# MSgt Aaron Torian



## The Hate Ape (Feb 17, 2014)

KIA 15 Feb, 2014

I will never forget you.


----------



## Ooh-Rah (Feb 17, 2014)

Hate Ape,

Very sorry for your loss.

Rest in Peace Master Sergeant.

http://www.wave3.com/story/24739505/marine-from-paducah-killed-in-afghanistan


----------



## LimaOscarSierraTango (Feb 17, 2014)

My condolences, HA.  My thoughts are with you.

RIP Master Sergeant.


----------



## x SF med (Feb 17, 2014)

Condolences Hate Ape, RIP MSgt, blue skies.


----------



## SkrewzLoose (Feb 17, 2014)

Very sorry for your loss, Hate Ape.  
Fair winds and following seas, Master Sergeant.


----------



## Muppet (Feb 17, 2014)

Concolences H.A. 
R.I.P.

F.M.


----------



## racing_kitty (Feb 17, 2014)

My prayers and condolences for your loss, Hate Ape.

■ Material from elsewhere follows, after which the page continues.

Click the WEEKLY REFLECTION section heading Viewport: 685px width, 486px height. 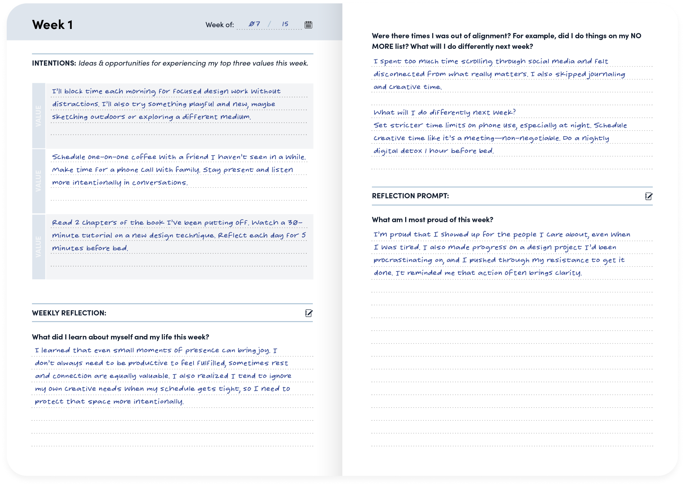tap(69, 313)
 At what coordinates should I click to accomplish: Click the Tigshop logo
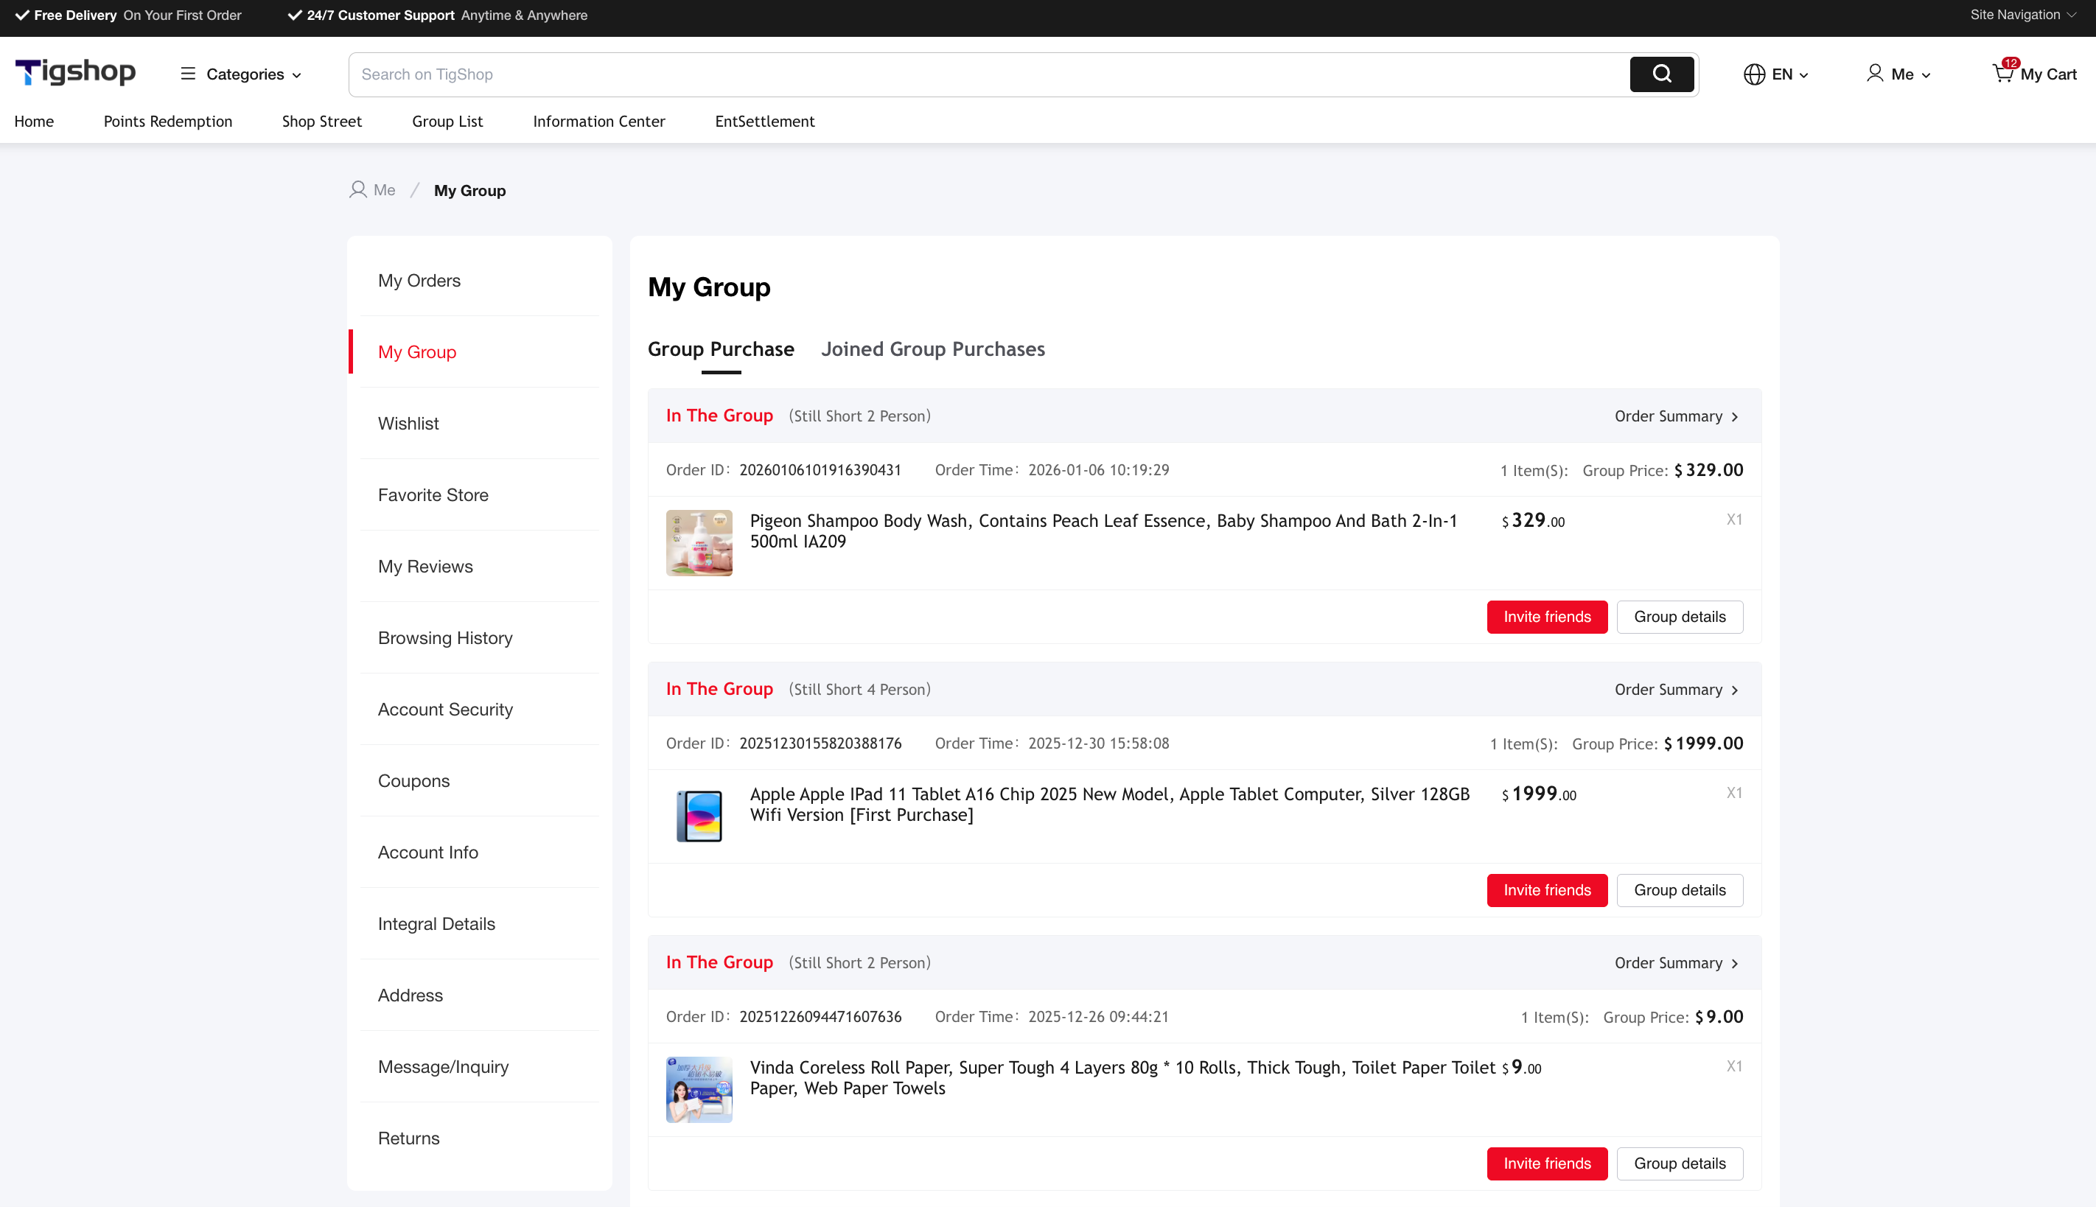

Fair winds and following seas, Master Sergeant.


----------



## Gypsy (Feb 17, 2014)

My sincere condolences Hate Ape.  

RIP, Master Sergeant.


----------



## Red Flag 1 (Feb 17, 2014)

So very sorry to learn of this. My most sincere condolences, H.A. Rest In God's Own Peace, MSgt.


----------



## CDG (Feb 18, 2014)

Sorry for your loss, Hate Ape.

RIP MSgt.


----------



## 0699 (Feb 18, 2014)

RIP Marine.


----------



## ManBearPig (Feb 18, 2014)

Rest In Peace Warrior.


----------



## LogDog0402 (Feb 19, 2014)

Rest in Peace Marine.


----------



## HALO99 (Feb 27, 2014)

Rest in Peace.


----------



## Squidward (Mar 2, 2014)

Rest easy warrior


----------